[ISSUE] PAN masking does not meet the PCI SSC requirements

[zbalkan]

Describe the bug
At the core, it is not a problem but an inconvenience. The PAN masking is a double edged sword. If you mask too much, then sometimes it blocks some business functions. If you mask too less, then you are non-compliant. In order to be able to tailor according to the regulations, one needs to have multiple settings in masking, such as left-6, right-4 -the most common and accepted one. But currently the only option is to pick either left or right.

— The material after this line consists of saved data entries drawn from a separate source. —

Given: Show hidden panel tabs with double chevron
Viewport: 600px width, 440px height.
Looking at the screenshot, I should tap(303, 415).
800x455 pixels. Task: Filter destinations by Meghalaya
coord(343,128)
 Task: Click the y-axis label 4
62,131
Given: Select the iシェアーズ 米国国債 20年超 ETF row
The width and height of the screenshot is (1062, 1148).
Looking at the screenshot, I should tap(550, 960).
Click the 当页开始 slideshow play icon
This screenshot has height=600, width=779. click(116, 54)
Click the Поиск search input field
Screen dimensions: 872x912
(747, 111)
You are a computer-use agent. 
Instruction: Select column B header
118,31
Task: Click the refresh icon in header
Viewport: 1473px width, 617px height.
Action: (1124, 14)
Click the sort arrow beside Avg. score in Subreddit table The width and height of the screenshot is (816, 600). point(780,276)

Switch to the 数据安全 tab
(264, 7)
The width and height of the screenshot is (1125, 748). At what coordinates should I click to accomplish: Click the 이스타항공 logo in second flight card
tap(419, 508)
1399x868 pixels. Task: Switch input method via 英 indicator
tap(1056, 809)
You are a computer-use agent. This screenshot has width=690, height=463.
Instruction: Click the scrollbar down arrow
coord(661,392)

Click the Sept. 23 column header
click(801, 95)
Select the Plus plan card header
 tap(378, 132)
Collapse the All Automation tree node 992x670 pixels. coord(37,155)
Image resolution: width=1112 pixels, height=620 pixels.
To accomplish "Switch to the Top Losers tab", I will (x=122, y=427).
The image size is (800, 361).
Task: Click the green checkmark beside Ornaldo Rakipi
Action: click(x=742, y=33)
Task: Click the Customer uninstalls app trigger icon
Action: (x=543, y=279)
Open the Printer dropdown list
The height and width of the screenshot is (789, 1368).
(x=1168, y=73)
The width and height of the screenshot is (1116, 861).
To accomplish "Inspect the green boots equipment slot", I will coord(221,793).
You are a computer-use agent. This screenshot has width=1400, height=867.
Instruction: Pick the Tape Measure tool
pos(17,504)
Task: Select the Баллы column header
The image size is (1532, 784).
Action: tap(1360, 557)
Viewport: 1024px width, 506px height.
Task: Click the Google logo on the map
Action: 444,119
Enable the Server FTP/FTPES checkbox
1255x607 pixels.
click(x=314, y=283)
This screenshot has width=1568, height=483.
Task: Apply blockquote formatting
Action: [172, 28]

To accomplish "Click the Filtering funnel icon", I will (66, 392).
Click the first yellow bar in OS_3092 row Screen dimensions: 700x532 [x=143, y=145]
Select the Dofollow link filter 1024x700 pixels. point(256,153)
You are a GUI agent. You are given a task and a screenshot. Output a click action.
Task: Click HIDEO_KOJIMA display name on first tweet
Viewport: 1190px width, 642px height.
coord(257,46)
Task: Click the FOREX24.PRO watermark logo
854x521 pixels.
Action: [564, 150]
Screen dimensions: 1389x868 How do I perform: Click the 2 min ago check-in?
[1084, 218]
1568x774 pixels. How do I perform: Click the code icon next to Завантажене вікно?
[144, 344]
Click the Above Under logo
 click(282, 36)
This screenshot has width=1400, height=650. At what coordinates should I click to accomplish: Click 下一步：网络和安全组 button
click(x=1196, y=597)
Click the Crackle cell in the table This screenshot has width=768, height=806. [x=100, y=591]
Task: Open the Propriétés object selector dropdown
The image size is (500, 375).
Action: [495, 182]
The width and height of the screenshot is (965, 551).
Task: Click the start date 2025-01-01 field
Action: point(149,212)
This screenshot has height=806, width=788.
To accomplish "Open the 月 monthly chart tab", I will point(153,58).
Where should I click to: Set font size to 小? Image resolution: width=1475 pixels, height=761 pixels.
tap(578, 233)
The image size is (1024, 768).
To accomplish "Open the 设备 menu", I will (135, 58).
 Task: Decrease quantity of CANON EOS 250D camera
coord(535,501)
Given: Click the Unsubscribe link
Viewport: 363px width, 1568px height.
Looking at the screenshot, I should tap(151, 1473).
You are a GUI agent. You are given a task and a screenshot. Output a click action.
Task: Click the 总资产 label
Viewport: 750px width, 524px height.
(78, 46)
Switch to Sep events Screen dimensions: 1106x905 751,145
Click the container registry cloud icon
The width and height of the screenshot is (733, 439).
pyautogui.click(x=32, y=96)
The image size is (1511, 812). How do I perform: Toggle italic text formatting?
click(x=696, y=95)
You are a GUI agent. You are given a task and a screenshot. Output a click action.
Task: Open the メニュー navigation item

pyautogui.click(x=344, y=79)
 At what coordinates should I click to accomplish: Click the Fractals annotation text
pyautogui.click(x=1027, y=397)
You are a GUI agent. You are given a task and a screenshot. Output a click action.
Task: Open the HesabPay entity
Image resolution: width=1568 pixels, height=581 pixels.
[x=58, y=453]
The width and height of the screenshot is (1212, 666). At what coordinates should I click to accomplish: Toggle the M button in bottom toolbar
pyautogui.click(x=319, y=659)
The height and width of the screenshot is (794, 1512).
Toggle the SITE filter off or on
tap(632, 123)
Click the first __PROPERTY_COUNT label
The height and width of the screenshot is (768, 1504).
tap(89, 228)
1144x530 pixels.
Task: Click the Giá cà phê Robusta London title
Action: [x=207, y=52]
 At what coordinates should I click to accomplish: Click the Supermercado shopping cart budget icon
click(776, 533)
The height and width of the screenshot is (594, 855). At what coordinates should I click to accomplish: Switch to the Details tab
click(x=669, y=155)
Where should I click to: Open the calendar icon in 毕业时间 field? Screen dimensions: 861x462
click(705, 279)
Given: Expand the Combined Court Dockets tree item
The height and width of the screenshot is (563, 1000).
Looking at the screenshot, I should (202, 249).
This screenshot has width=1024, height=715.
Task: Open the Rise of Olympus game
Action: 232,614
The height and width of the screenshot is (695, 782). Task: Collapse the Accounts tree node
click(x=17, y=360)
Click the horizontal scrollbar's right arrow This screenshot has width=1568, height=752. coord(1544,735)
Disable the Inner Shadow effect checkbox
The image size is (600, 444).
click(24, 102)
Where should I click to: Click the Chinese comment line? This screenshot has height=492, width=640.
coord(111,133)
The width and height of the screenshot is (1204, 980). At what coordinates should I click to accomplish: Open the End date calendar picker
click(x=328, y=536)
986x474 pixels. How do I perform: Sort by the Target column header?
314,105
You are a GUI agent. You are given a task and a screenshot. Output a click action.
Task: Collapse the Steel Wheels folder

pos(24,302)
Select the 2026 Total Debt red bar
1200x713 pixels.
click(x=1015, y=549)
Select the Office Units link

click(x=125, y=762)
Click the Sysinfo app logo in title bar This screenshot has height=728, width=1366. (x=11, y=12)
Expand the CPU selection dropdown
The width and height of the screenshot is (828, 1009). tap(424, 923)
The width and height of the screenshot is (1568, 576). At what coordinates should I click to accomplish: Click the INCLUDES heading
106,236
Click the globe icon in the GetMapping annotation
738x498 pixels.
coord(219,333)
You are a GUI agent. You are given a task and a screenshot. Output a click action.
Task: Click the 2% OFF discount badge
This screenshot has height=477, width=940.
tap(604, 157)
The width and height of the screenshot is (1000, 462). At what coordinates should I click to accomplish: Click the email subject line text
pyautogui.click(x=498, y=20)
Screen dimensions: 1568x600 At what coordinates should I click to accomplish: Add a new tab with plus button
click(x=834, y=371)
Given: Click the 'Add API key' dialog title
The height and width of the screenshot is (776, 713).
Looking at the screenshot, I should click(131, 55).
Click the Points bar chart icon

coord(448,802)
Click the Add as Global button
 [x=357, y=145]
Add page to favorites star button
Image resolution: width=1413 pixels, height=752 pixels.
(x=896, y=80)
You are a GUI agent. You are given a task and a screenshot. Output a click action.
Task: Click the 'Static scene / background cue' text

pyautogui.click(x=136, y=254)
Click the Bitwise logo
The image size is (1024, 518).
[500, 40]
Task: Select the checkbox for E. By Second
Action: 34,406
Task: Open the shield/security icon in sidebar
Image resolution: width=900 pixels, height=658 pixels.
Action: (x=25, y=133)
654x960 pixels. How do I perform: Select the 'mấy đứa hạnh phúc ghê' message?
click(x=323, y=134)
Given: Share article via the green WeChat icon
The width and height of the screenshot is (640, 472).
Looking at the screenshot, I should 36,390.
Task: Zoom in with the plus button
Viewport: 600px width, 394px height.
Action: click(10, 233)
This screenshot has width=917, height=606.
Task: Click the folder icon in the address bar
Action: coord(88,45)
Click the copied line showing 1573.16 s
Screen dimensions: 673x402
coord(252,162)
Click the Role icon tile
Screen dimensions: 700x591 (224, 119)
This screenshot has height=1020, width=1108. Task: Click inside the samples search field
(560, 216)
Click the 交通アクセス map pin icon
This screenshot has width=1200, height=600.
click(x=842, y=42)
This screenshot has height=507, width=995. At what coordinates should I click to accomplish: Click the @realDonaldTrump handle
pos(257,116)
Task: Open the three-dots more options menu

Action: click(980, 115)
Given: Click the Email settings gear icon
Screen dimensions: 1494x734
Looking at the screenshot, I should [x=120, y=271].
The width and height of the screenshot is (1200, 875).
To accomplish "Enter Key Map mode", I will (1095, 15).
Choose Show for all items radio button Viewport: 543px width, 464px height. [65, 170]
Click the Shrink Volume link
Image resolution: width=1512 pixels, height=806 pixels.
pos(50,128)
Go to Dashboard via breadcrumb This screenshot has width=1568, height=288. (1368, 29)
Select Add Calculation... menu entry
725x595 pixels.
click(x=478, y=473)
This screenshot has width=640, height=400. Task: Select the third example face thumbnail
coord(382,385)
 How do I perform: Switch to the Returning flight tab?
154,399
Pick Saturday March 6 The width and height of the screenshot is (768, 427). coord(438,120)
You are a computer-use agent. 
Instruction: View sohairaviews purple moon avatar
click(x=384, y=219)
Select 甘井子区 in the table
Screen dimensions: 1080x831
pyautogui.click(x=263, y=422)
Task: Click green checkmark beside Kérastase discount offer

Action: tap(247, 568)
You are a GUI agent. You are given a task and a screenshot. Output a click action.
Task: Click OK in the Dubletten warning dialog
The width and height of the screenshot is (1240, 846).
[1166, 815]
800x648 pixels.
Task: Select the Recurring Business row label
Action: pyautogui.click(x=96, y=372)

The configuration can include both left and right settings to provide fine-tuned masking.

Additional context

Reference: https://www.advantio.com/blog/8-digit-bin-how-does-it-affect-pci-dss-compliance

PAN (16 digits)	Display ​BIN and last four digits	Storage (truncation) ​BIN and any other four digits
426398******9299​First six (6) and last four (4) digits	YES, for 6 and 8-digit BINs​	YES, for 6 and 8-digit BINs
42639826******99​First eight (8) and last two (2) digits	YES, for 8-digit BINs	YES, for 6 and 8-digit BINs​
42639826****9299​First eight (8) and last four (4) digits	YES, but requires a list of roles that need access to displays of more than BIN and last four and a legitimate business need for each role to have such access.	YES, for 6 and 8-digit BINs​
4263982640******​First ten (10) digits	YES, for 8-digit BINs​	YES, for 8-digit BINs
426398264026****​First twelve (12) digits	YES, but requires a list of roles that need access to displays of more than BIN and last four and a legitimate business need for each role to have such access.	YES, for 6 and 8-digit BINs.
42639826***69299​First eight (8) and last five (5) digits		NO

[vixentael]

A good one, thank you!

Acra Enterprise Edition supports custom mask formats, but we will think about porting PAN mask format to Acra CE.